With China’s smartphone market reaching 800 million users, the mobile apps space has been quite busy. Given its mobile and ecommerce growth, coupled with rapidly improving mobile infrastructure, China presents an enormous opportunity for both apps developers and marketers.

There are considerable challenges in achieving success in the mobile apps market. Those have to do with launching and promoting an app in the right store, figuring out monetization model that works and is sustainable, overcoming China-specific technical challenges and, finally, making sure that your product is not easily copied by a competitor.

Here is the list of 10 most important factors to consider before venturing into China’s mobile apps market:

The right mobile OS

Thanks to the low cost of entry level smartphones in China, two out of three users are on Android system which makes it the one to target first. iOS still represents about one third of the total market but Android will certainly continue to dominate China in the near future. Windows phones didn’t get much traction in China yet, while Blackberry and Nokia’s Symbian systems being even less relevant.

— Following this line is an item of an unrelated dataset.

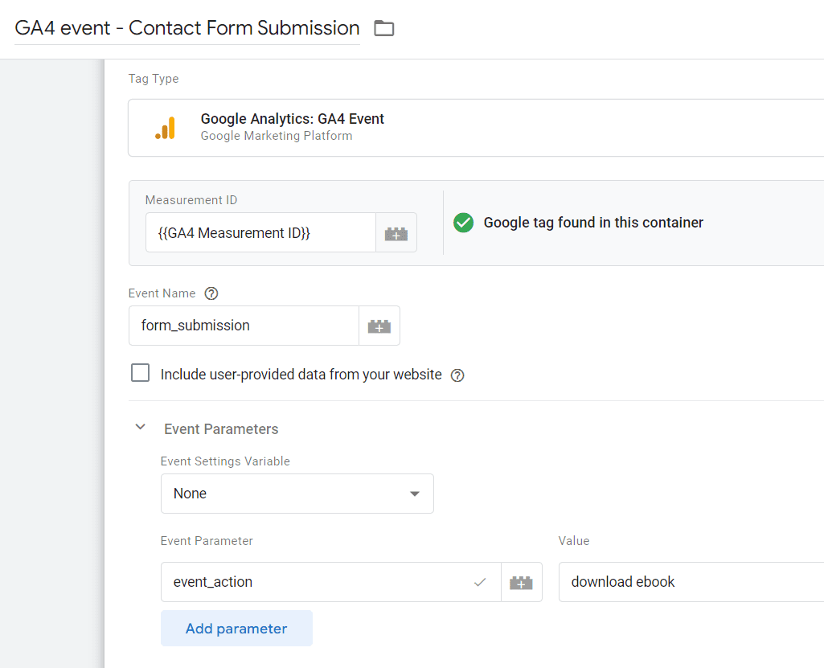Click the Add parameter button
The height and width of the screenshot is (668, 824).
pos(236,629)

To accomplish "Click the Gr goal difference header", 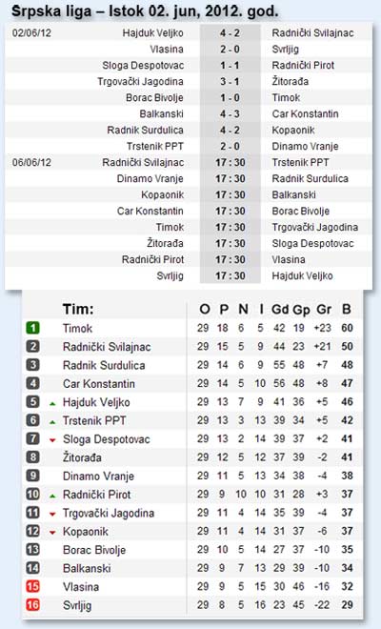I will pos(324,310).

Fragmentation of Android apps market

There are literally hundreds of Android mobile stores, each focusing on a specific niche, demographics or geographic region. Understanding complex Android ecosystem is crucial to launching your app in the right store. Simply applying to all or most of them is not an option because each store has its own QA and approval process as well as billing system. The best strategy is to focus on the top 5 stores and monitor the performance of each of them. The most popular Android independent stores in China include AppChina, Anzhi, Gfan, Hiapk, Liqucn,Wandoujia, eoemarket, and 91Market (note that Google Play is not even in the top 20).

In addition, many large companies, such as China Mobile (largest mobile provider), Baidu (top search engine), QQ (popular messenger), as well as Huawei, Lenovo, Xiaomi etc., have their own store.

Mobile network speed

The speed of China’s mobile networks still lags behind Western countries, Japan or Korea. If your app is graphics-heavy making it loading slow, it will most likely be abandoned. If you are considering localizing an existing app for Chinese market, you need to make sure that it works fast enough on much slower network speed.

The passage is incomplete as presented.